Parmi les groupes vulnérables, citons les petits agriculteurs, les travailleurs migrants et les travailleurs informels, les pasteurs et les pêcheurs, que la pandémie peut empêcher de cultiver, de s’occuper des animaux ou de pêcher. Il leur sera également difficile d’accéder aux marchés pour vendre leurs produits ou acheter des intrants essentiels. De plus, la hausse des prix des denrées alimentaires et leur pouvoir d’achat limité ne feront qu’ajouter à leurs problèmes. Les ouvriers informels qui travaillaient dans les secteurs de la récolte et de la transformation ont été touchés de plein fouet: beaucoup ont perdu une partie de leurs revenus, voire leur emploi.

Par ailleurs, des millions d’enfants ne peuvent plus bénéficier des repas scolaires sur lesquels ils comptaient et beaucoup d’entre eux n’ont plus accès aux programmes publics de protection sociale, y compris l’assurance maladie.

Outre celles qui concernent l’agriculture, d’autres répercussions sectorielles sont attendues. Prenons l’exemple du poisson, qui fournit plus de 20 pour cent des apports moyens en protéines animales par personne à trois milliards de personnes, et même plus de 50 pour cent dans certains pays moins avancés. C’est l’un des produits alimentaires de base les plus échangés dans le monde. Par conséquent, l’incidence sur les moyens d’existence des communautés de pêcheurs, la sécurité alimentaire, la nutrition et le commerce, en particulier dans ces pays, qui sont fortement dépendants du secteur de la pêche, devrait être considérable.
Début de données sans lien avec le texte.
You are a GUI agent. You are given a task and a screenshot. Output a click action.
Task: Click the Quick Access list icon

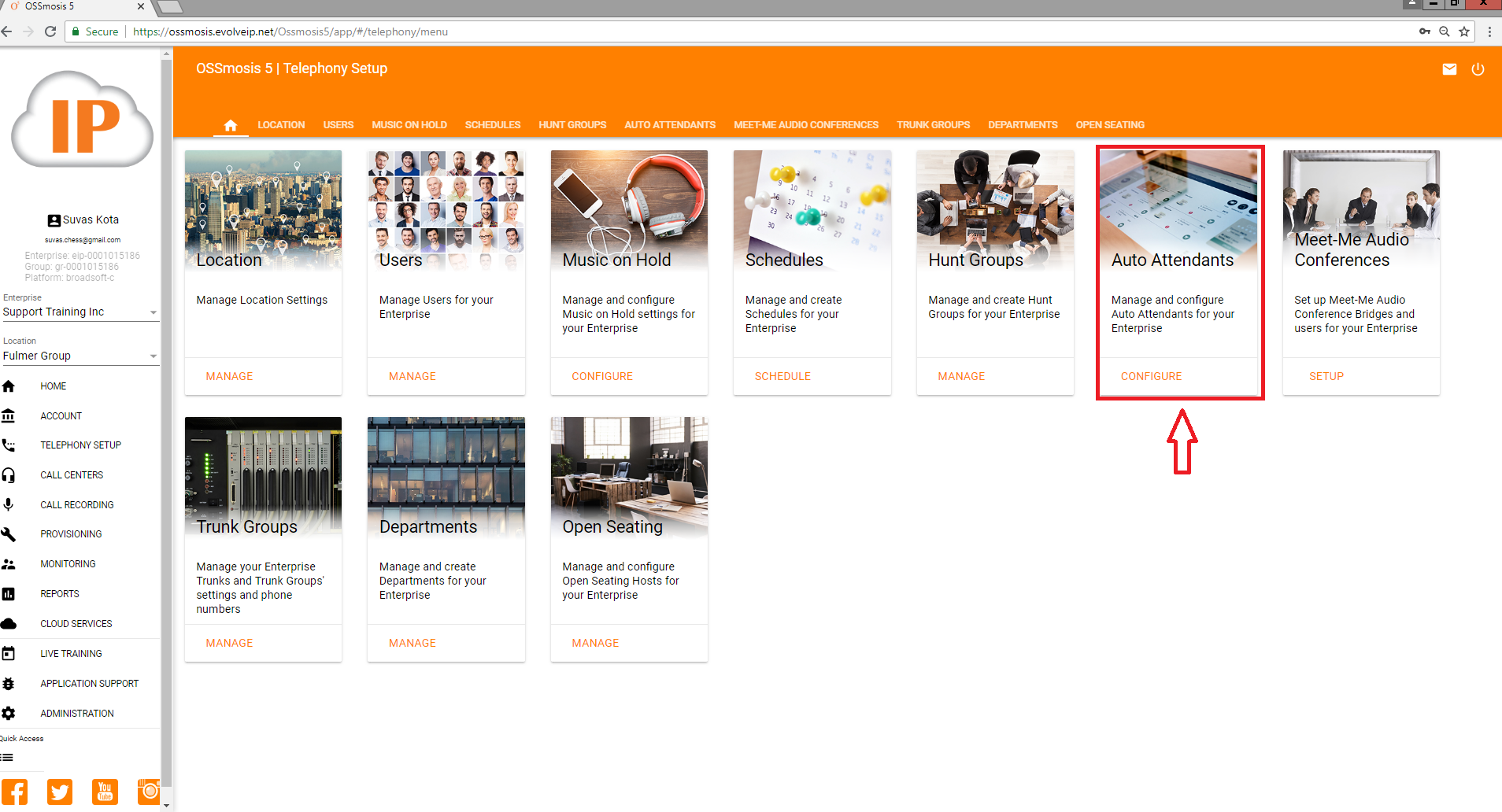pyautogui.click(x=8, y=758)
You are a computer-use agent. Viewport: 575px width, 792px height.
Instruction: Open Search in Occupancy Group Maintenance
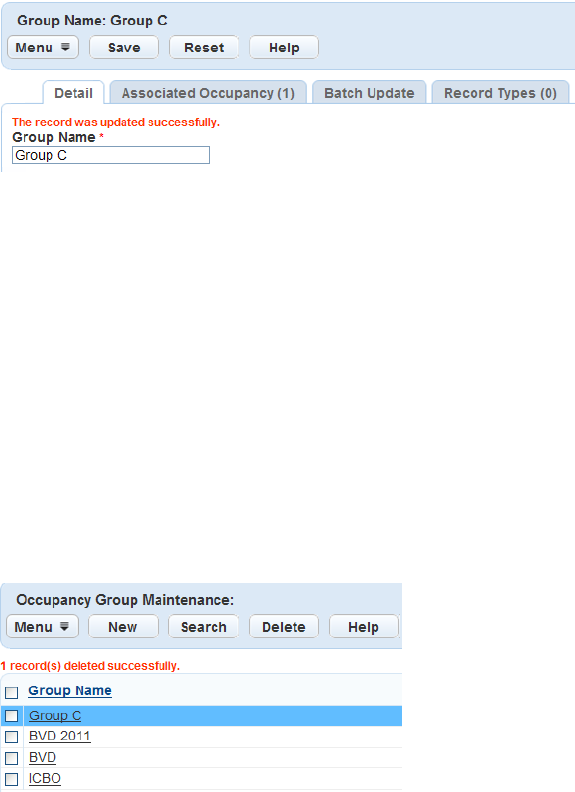[204, 627]
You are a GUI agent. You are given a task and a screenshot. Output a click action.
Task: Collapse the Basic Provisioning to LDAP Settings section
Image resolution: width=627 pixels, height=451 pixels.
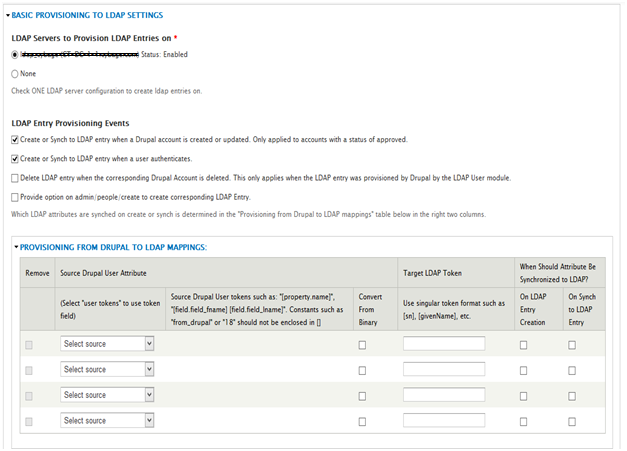86,16
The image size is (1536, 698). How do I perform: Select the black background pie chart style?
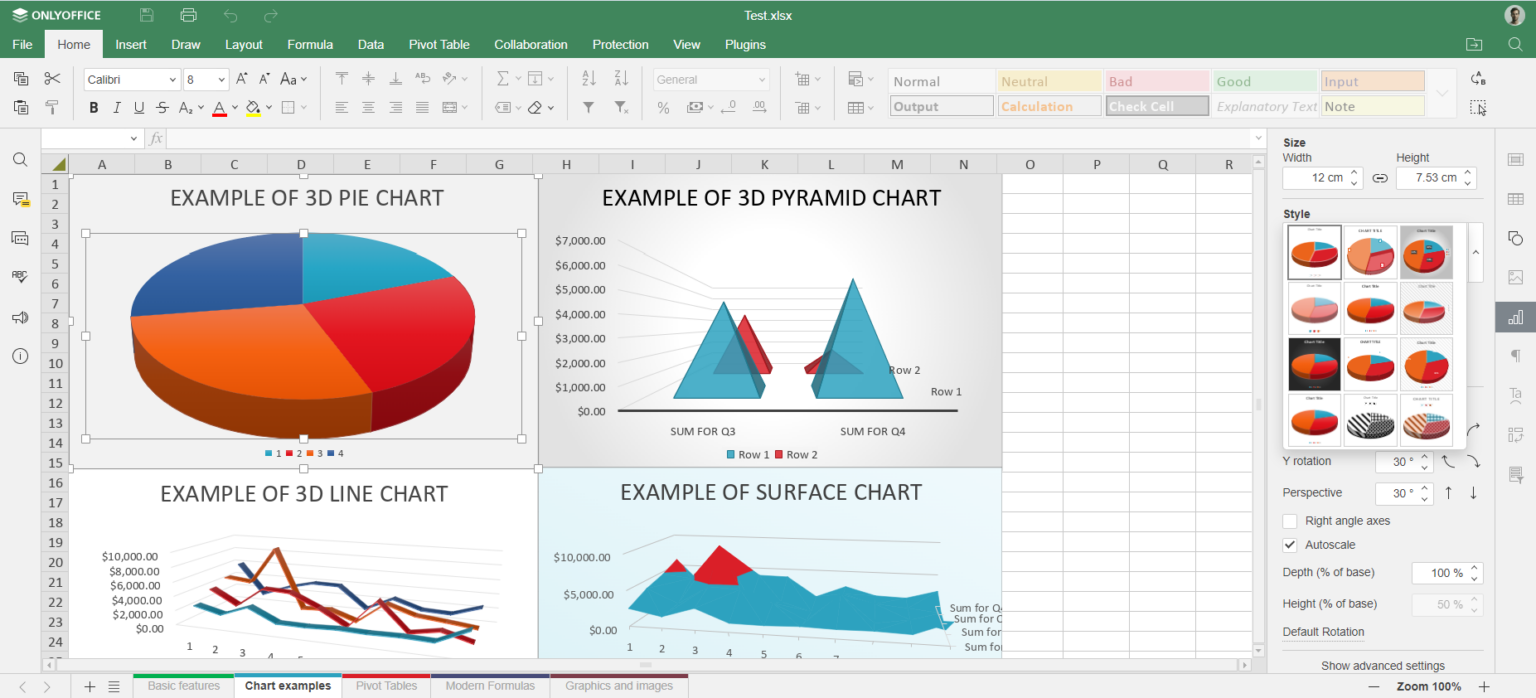(1314, 363)
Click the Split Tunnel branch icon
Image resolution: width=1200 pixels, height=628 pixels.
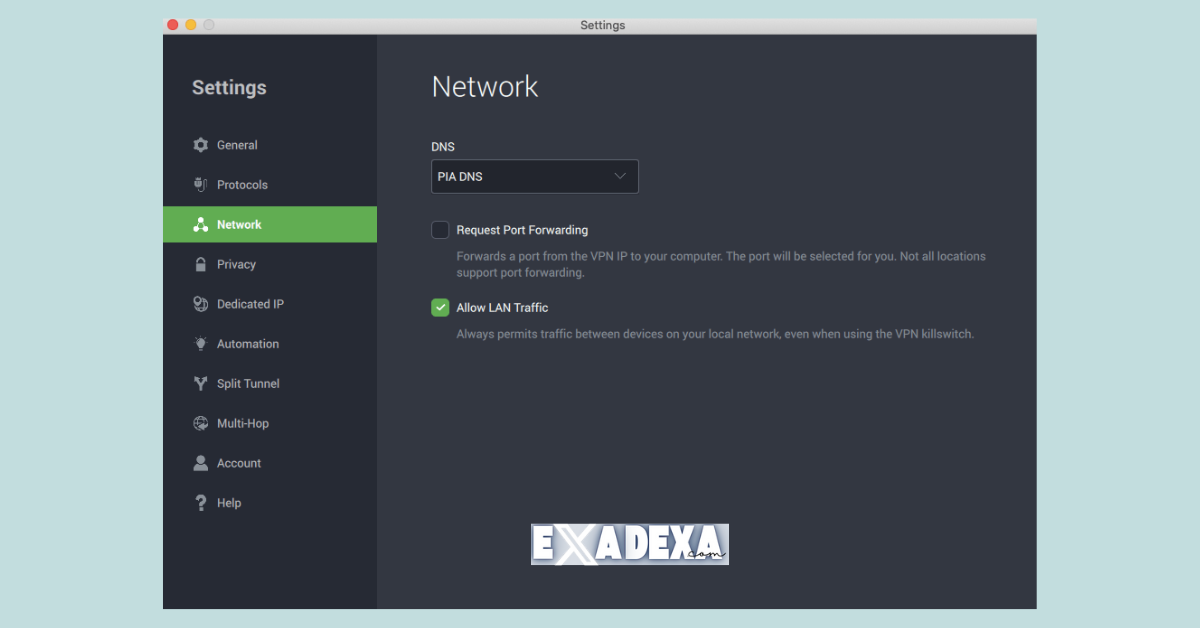(200, 383)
Les pays en développement courent un risque particulièrement élevé étant donné que la covid-19 peut entraîner une réduction de la main-d’œuvre et avoir des conséquences sur les revenus et les moyens d’existence, ainsi que sur les activités de production à forte intensité de main-d’œuvre (agriculture, pêche/aquaculture). L’Afrique subsaharienne, en particulier, suscite des préoccupations. En effet, la plupart des pays en proie à une crise alimentaire se situent dans cette sous-région et la pandémie s’y propage à un moment crucial tant pour les agriculteurs que pour les éleveurs, où ceux-ci ont besoin de se procurer des semences et d’autres intrants et de se rendre sur leurs exploitations pour mener leurs activités de plantation.